Reasons to Start Loving Emerging Markets ETFs

The Vanguard FTSE Emerging Markets ETF (NYSEArca: VWO) and the iShares MSCI Emerging Markets ETF (NYSEArca: EEM), the two largest emerging markets exchange traded funds by assets, are up an average of almost 16% this year, but that does not mean the rally in developing world equities is over.

Although emerging markets exchange traded funds are among this year’s most prolific asset gatherers in the U.S., some market observers argue that emerging markets equities are under-owned by big investors and that the asset class has more room to rally.

“In fact, some of the top performing stock markets this year have included Brazil’s Bovespa, which has risen nearly 14 percent year to date. Indonesia’s benchmark Jakarta composite, one of the outperformers for 2016, is also up nearly 7 percent,” reports CNBC.
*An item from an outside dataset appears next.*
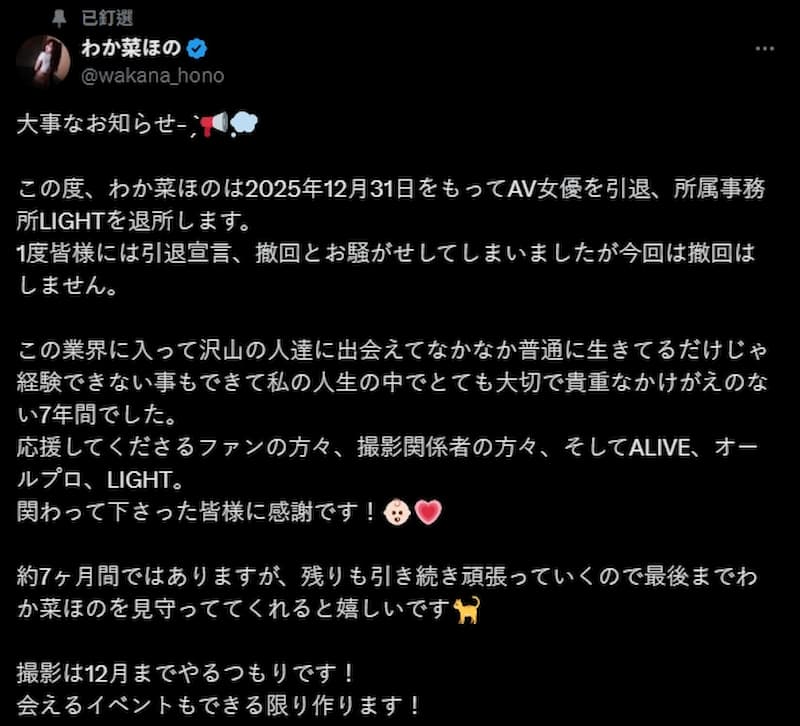
Task: Click the red megaphone emoji
Action: tap(213, 124)
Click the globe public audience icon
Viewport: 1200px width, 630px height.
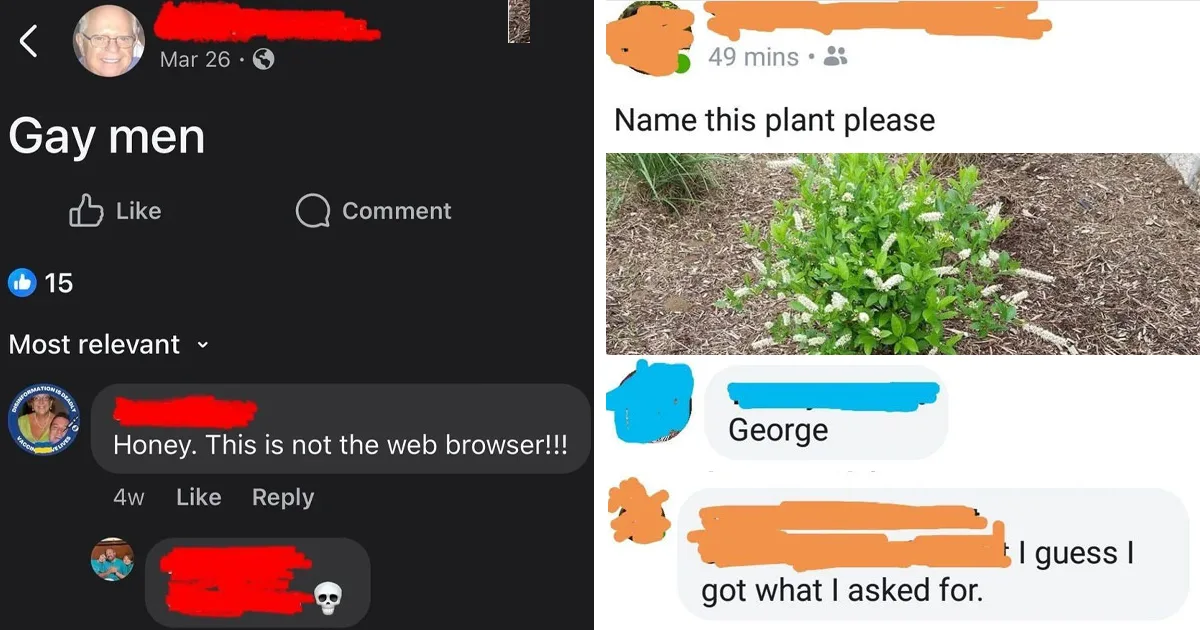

Last week, Standard & Poor’s elevated Indonesia’s sovereign credit rating to investment-grade territory. Stocks in Southeast Asia’s largest economy have been solid this year, but are also lagging the MSCI Emerging Markets Index.

The Goldman Sachs ActiveBeta Emerging Markets Equity ETF (NYSEarca: GEM) is a smart beta option to consider for investors looking for diversified emerging markets exposure that is not cap-weighted.

GEM tries to reflect the performance of the Goldman Sachs ActiveBeta Emerging Markets Equity Index, which includes exposure to developing market stocks but selects components based on good value, strong momentum, high quality and low volatility.